Lo studio dei resti fossilizzati di un gigantesco pipistrello preistorico mostra che gli antenati di questo caratteristico animale, oltre ad essere più grandi, erano capaci di camminare su quattro zampe, in maniera simile agli attuali pipistrelli scavatori, più piccoli.
Lo studio, portato avanti da un gruppo di scienziati neozelandesi, australiane, britannici e statunitensi della Università del Nuovo Galles del sud è stato pubblicato su Scientific Reports. I fossili risalgono ad un periodo di tempo collocato tra 19 e 16 milioni di anni fa e sono stati rinvenuti vicina città di St Bathans, Central Otago, nell’Isola del Sud.

Pare che l’esemplare fosse almeno tre volte più grande di un pipistrello odierno. Si tratta di un antenato degli attuali pipistrelli scavatori (famiglia Mystacinidae), esemplari che oggi vivono solo in Nuova Zelanda. È stato classificato come un nuovo genere di pipistrello, denominato Vulcanops jennyworthyae, uno dei primi da aggiungere alla fauna della Nuova Zelanda nel corso degli ultimi 150 anni.

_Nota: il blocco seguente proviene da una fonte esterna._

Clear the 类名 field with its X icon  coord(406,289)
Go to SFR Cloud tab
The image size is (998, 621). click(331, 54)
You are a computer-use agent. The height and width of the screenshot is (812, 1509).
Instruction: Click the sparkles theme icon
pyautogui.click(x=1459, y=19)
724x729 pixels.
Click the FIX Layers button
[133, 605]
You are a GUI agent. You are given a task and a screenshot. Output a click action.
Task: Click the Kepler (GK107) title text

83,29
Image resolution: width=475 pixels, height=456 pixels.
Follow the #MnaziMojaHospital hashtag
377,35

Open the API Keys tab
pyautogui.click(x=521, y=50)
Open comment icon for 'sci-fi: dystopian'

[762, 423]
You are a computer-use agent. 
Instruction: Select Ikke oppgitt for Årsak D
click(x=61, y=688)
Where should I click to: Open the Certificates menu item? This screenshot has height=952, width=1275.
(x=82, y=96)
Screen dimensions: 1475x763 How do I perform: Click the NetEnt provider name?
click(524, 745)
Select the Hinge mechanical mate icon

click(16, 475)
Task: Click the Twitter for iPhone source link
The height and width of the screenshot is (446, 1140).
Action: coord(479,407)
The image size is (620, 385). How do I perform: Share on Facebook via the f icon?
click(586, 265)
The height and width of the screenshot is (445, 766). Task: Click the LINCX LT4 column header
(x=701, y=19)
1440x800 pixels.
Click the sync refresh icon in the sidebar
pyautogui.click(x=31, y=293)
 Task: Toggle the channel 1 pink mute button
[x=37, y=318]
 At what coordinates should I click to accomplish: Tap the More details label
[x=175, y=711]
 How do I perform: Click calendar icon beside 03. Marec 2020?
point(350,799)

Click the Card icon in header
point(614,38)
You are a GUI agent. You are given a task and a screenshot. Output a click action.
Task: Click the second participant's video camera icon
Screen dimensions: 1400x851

Secondo La professoressa Suzanne J. Hand, impegnata nello studio, “I pipistrelli scavatori della Nuova Zelanda sono rinomati per la loro dieta estremamente ampia: mangiano insetti e altri invertebrati come la weta e i ragni, che catturano sull’ala o inseguono a piedi e consumano regolarmente frutta, fiori e nettare. Tuttavia, i denti specializzati del Vulcanope e le grandi dimensioni suggeriscono che aveva una dieta diversa, che fosse capace di mangiare anche più cibo vegetale e piccoli vertebrati – una dieta più simile ad alcuni dei suoi cugini sudamericani. Non vediamo questo nei pipistrelli australiani oggi.”